• [ASSIGNED TASK]: Find the string "address" in the records and copy each line where it occurs.
═════ INFORMATION PROVIDED
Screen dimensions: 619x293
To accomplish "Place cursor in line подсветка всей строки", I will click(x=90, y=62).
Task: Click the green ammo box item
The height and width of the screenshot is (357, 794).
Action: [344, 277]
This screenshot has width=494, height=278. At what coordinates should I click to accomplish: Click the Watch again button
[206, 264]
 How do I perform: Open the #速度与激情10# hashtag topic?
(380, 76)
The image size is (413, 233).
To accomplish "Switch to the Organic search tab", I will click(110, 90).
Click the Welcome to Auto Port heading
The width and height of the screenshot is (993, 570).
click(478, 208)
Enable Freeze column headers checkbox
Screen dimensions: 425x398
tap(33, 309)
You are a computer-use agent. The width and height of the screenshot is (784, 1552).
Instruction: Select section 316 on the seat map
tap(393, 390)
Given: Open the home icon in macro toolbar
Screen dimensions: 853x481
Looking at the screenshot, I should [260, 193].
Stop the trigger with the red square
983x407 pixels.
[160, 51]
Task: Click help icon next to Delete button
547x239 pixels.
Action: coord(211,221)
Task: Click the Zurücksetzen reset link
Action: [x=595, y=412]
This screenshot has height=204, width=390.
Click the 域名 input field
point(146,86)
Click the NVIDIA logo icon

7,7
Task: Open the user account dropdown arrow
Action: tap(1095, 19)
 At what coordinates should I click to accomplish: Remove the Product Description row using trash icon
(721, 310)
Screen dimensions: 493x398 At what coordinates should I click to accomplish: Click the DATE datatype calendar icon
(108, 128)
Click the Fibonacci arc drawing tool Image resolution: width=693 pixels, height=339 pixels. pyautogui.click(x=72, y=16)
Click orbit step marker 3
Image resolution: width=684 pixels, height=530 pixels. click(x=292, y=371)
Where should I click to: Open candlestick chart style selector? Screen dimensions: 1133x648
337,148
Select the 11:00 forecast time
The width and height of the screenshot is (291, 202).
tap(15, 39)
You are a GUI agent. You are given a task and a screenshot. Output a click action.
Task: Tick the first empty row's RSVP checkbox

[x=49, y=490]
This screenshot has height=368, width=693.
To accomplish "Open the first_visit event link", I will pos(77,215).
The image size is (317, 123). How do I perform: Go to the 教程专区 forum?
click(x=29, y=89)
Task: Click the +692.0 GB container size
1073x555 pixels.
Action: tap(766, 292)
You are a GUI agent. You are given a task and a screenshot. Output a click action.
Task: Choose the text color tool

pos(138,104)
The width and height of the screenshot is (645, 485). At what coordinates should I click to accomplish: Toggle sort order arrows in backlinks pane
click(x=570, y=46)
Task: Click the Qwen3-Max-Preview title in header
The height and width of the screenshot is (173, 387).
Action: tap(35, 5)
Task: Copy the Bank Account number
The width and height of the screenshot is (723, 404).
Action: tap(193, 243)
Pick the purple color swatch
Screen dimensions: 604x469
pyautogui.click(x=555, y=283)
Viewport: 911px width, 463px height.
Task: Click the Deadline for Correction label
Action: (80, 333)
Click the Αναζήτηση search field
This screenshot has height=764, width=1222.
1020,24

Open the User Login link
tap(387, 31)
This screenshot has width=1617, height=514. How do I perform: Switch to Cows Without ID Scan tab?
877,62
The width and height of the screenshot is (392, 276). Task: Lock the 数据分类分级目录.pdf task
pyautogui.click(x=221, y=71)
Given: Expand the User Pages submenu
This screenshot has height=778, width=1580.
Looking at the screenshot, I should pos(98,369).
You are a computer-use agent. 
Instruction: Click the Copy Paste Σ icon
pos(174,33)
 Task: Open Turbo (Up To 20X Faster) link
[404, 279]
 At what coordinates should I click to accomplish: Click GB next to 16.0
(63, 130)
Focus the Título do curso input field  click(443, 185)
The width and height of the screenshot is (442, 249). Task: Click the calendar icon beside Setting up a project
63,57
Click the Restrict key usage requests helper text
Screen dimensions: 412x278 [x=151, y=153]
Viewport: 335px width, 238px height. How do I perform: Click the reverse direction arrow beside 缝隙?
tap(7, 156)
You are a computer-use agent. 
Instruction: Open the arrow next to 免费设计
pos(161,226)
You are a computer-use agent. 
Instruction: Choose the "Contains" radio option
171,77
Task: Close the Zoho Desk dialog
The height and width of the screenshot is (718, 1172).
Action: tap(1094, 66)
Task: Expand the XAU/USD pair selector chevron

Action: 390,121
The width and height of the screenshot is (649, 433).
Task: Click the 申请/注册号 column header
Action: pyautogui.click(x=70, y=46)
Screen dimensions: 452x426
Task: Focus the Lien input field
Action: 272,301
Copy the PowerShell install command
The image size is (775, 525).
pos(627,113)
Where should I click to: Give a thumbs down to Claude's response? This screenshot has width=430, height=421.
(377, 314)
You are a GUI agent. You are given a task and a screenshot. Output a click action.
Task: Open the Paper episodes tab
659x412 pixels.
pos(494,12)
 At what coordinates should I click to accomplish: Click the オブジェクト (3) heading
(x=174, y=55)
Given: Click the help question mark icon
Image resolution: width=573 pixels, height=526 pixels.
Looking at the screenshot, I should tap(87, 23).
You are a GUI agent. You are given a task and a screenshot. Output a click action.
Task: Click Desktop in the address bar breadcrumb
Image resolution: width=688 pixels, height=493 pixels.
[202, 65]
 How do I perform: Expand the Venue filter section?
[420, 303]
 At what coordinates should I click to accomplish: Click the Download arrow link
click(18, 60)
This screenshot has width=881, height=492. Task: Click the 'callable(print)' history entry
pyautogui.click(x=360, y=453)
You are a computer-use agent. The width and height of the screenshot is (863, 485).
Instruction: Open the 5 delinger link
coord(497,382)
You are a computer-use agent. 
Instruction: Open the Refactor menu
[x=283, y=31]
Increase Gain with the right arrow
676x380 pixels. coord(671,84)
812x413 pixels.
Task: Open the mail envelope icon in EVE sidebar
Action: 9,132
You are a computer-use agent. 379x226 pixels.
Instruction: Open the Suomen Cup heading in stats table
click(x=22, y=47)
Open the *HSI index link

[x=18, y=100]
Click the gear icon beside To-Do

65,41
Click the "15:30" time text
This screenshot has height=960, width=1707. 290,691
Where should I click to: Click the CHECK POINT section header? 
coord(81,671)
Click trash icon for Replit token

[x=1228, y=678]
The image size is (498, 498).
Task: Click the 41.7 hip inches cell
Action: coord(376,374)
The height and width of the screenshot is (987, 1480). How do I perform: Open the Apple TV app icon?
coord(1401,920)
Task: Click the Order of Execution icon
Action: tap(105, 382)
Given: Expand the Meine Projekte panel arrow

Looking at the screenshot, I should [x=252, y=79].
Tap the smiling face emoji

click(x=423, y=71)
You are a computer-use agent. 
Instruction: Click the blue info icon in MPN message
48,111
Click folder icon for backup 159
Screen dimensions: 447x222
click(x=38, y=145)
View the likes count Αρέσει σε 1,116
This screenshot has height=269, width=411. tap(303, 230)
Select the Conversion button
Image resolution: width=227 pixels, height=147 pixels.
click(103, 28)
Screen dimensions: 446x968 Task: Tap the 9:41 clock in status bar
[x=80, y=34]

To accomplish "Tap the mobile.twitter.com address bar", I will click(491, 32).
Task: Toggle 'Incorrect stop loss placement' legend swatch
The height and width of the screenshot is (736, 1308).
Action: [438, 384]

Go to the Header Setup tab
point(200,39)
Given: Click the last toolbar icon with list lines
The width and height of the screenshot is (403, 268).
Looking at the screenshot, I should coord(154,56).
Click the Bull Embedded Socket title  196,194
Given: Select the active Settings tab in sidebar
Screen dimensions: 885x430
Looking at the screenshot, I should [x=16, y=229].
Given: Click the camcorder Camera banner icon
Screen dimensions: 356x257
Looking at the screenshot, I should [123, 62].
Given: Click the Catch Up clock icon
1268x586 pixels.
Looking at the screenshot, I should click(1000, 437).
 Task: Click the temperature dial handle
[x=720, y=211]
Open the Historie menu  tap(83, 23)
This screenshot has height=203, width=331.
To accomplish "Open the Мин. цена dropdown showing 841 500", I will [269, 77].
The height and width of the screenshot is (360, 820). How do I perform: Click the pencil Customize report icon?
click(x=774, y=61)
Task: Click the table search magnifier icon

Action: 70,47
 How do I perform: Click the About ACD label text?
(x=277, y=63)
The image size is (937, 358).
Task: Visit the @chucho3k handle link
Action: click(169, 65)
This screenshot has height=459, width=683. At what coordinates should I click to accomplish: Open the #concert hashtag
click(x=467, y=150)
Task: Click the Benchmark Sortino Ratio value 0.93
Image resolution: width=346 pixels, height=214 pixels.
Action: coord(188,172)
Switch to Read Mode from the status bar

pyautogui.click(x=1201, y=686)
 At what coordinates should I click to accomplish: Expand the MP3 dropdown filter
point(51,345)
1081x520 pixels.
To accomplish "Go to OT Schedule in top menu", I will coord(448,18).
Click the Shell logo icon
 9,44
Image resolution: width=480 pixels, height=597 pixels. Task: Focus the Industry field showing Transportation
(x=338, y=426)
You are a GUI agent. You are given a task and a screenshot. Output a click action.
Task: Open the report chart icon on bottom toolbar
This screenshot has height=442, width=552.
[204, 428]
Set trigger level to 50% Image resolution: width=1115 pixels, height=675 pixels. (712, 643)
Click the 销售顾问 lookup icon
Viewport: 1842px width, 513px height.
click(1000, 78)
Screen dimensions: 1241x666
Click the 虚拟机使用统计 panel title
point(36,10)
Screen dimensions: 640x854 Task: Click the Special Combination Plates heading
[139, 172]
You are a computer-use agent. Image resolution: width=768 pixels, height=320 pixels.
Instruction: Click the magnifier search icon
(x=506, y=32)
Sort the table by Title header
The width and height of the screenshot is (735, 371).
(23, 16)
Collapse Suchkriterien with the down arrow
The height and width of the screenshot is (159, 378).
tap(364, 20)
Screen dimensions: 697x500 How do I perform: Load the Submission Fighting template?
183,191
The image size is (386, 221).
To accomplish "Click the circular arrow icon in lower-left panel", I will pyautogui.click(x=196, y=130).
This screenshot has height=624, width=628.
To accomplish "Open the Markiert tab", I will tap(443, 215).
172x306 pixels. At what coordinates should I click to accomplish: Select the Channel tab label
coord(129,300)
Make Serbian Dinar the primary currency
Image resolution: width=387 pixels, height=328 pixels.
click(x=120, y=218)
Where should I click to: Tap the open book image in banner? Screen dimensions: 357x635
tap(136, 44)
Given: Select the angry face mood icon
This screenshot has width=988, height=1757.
══════════
• [COMPLETED TASK]:
Task: Click Desktop in the address bar breadcrumb
To accomplish "Tap the mobile.twitter.com address bar", I will click(491, 32).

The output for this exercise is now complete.